Saving and Loading Pruna Models
After smashing a model using pruna, you can save it to disk and load it later using the built-in save and load functionality.
Saving and Loading Models
To save a smashed model, use the PrunaModel.save_pretrained()
method. This method saves all necessary model files and as well as the smash configuration to the specified directory:
from pruna import smash, SmashConfig
from diffusers import StableDiffusionPipeline
# prepare the base model
base_model = StableDiffusionPipeline.from_pretrained("CompVis/stable-diffusion-v1-4")

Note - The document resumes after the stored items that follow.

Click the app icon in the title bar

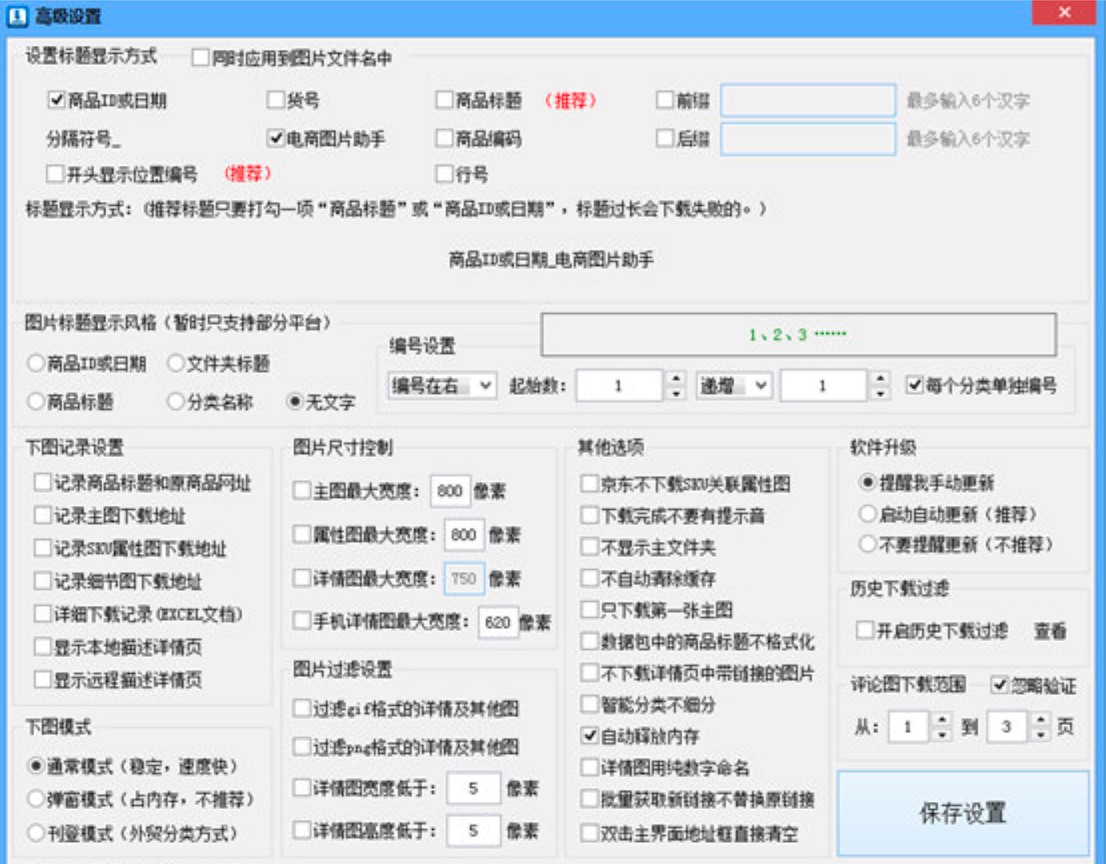point(17,16)
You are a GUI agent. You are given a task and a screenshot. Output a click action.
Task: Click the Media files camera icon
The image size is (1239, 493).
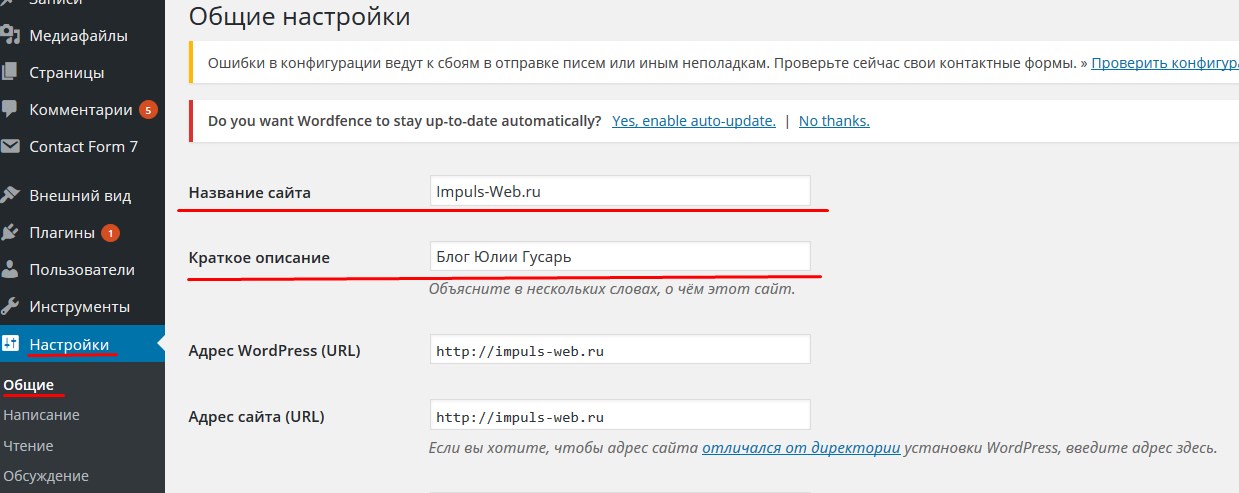pyautogui.click(x=10, y=36)
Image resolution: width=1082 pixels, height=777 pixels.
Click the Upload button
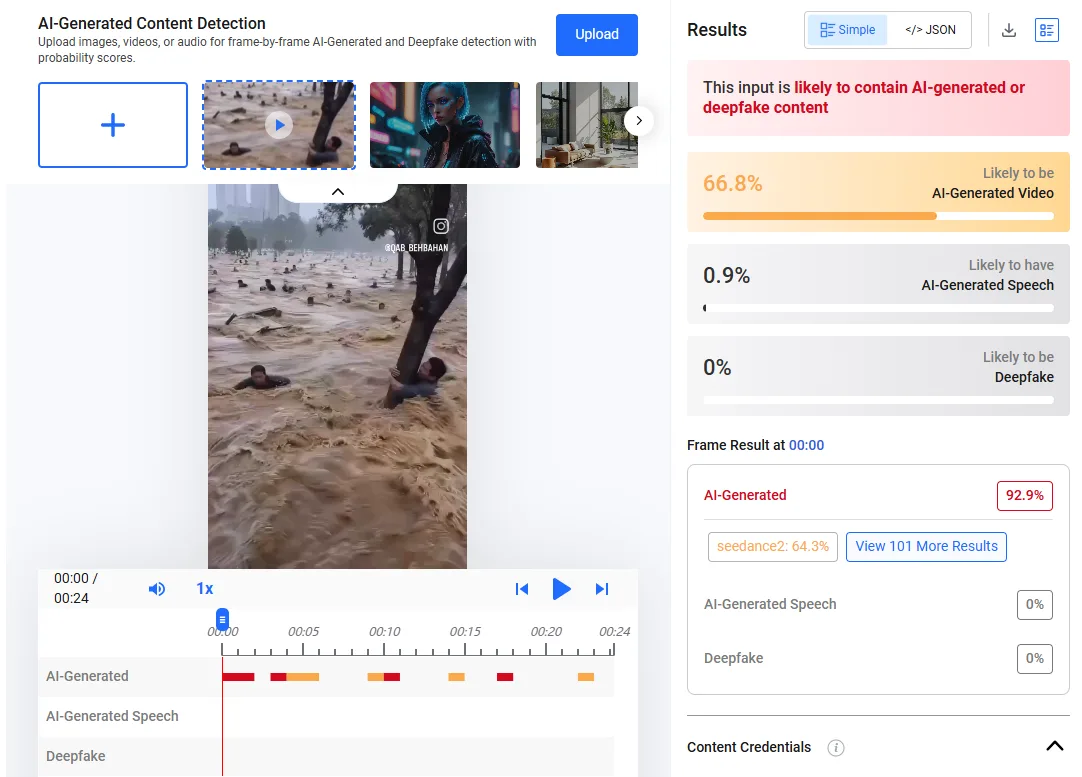point(597,35)
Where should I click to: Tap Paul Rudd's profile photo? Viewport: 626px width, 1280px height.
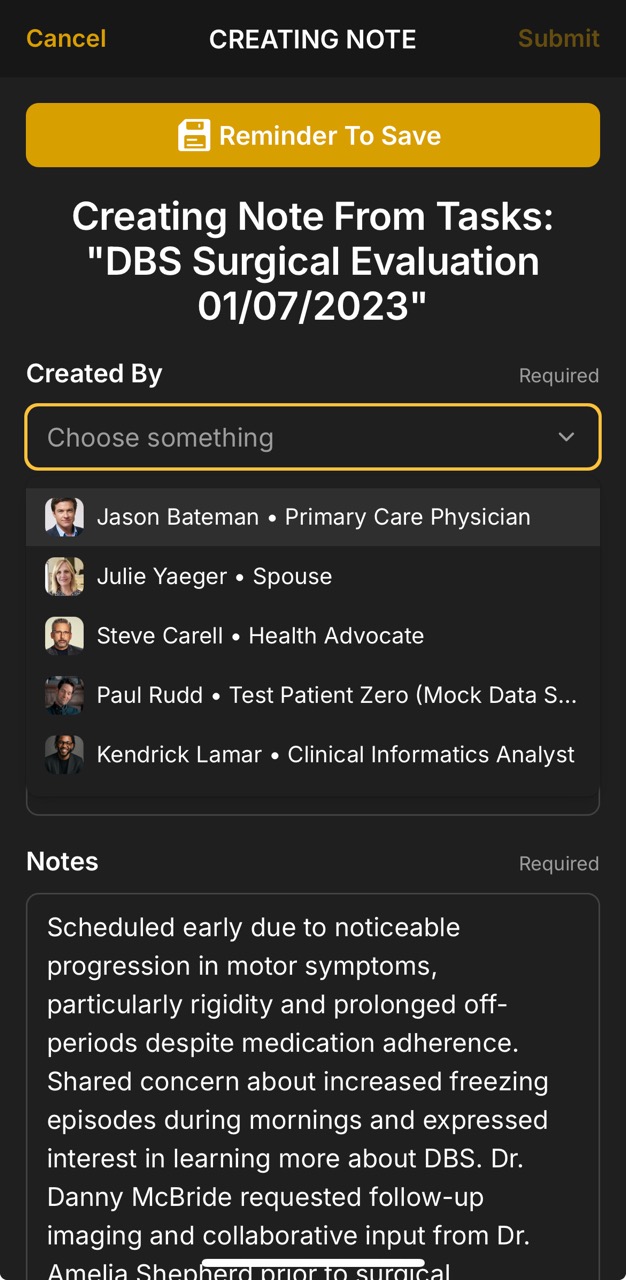click(64, 694)
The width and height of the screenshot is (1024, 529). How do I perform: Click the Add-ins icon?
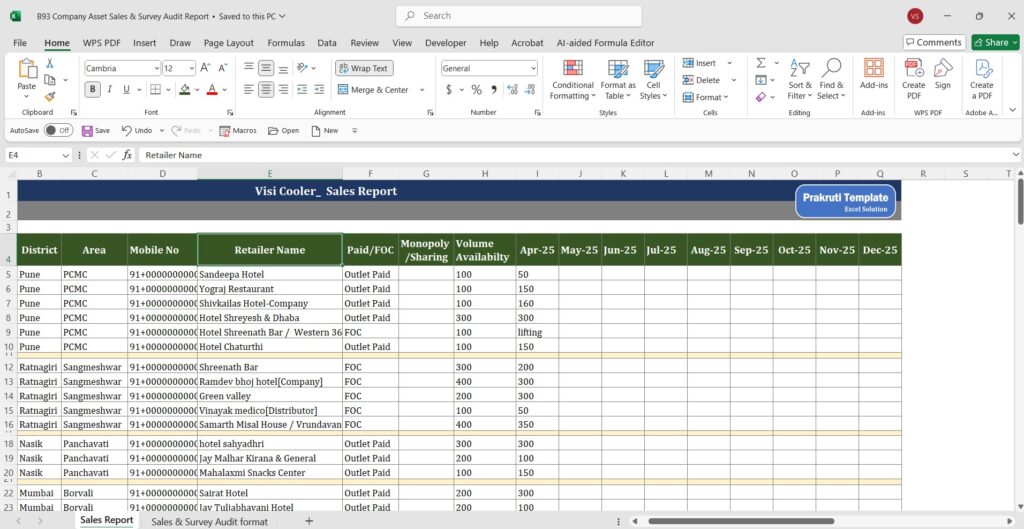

# Create and smash your model
smash_config = SmashConfig()
smash_config["cacher"] = "deepcache"
smash_config["compiler"] = "diffusers2"
smashed_model = smash(model=base_model, smash_config=smash_config)
# Save the model
smashed_model.save_pretrained("saved_model/")
The save operation will:
Save the model weights and architecture, including information on how to load the model later on
Save the
smash_config
(including tokenizer and processor if present, data will be detached and not reloaded)
To load a previously saved PrunaModel
, use the PrunaModel.from_pretrained()
class method:
from pruna import PrunaModel
loaded_model = PrunaModel.from_pretrained("saved_model/")
The load operation will:
Load the model architecture and weights and cast them to the device specified in the SmashConfig
Restore the smash configuration
Special Considerations
Loading Keyword Arguments
We generally recommend to load the smashed model in the same configuration as the base model, in particular if the two should be compared in terms of efficiency and quality. So, when the base model was loaded with e.g. a specific precision:
import torch
from diffusers import StableDiffusionPipeline
base_model = StableDiffusionPipeline.from_pretrained("CompVis/stable-diffusion-v1-4", torch_dtype=torch.float16)
you should also load the smashed model as follows:
from pruna import PrunaModel
loaded_model = PrunaModel.from_pretrained("saved_model/", torch_dtype=torch.float16)
Depending on the saving function of the algorithm combination not all keyword arguments are required for loading (e.g. some are set by the algorithm combination itself). In that case, we discard and log a warning about unused keyword arguments.
Algorithm Reapplication
Some algorithms, particularly compilers and certain quantization methods, need to be reapplied after loading, as, for example, a compiled model can be rarely saved in its compiled state. This happens automatically during the loading process based on the saved configuration and does not add a significant time overhead.
Warning Suppression
Set verbose=True
when loading if you want to see warning messages as well as logs (in particular about reapplication of algorithms) that are by default suppressed:
from pruna import PrunaModel
loaded_model = PrunaModel.from_pretrained("saved_model/", verbose=True)